Task item —
Retype, word for word, each line between the lines holding "This screenshot has height=988, width=913." and "Open the Select", inclusive, and leave the rest of the data alone.

**** Records provided ****

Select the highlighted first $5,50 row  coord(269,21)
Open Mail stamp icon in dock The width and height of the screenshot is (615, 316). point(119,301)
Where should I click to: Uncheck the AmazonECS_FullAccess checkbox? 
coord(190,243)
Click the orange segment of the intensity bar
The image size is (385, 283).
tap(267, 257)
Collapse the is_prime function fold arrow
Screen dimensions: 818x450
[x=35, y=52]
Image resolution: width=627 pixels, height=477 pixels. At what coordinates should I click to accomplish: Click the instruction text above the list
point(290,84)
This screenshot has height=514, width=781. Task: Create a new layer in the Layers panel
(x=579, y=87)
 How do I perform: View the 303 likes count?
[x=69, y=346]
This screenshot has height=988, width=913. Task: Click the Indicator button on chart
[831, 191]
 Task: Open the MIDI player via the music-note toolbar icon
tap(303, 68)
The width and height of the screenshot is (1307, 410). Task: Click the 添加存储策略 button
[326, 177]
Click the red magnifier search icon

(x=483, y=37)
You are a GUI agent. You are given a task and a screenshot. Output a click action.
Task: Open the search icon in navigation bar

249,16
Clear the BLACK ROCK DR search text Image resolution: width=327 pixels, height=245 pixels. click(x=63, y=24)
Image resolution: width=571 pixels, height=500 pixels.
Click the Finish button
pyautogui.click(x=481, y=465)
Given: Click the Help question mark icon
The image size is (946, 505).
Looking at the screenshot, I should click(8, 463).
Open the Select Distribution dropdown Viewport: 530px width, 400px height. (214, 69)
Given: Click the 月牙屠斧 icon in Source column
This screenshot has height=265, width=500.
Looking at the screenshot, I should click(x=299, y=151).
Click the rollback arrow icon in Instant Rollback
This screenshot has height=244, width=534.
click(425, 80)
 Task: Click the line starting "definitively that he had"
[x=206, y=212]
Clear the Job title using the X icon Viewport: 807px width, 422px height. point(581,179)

****

Task output —
This screenshot has height=988, width=913. Task: Click the Indicator button on chart
[831, 191]
 Task: Open the MIDI player via the music-note toolbar icon
tap(303, 68)
The width and height of the screenshot is (1307, 410). Task: Click the 添加存储策略 button
[326, 177]
Click the red magnifier search icon

(x=483, y=37)
You are a GUI agent. You are given a task and a screenshot. Output a click action.
Task: Open the search icon in navigation bar

249,16
Clear the BLACK ROCK DR search text Image resolution: width=327 pixels, height=245 pixels. click(x=63, y=24)
Image resolution: width=571 pixels, height=500 pixels.
Click the Finish button
pyautogui.click(x=481, y=465)
Given: Click the Help question mark icon
The image size is (946, 505).
Looking at the screenshot, I should click(8, 463).
Open the Select Distribution dropdown Viewport: 530px width, 400px height. (214, 69)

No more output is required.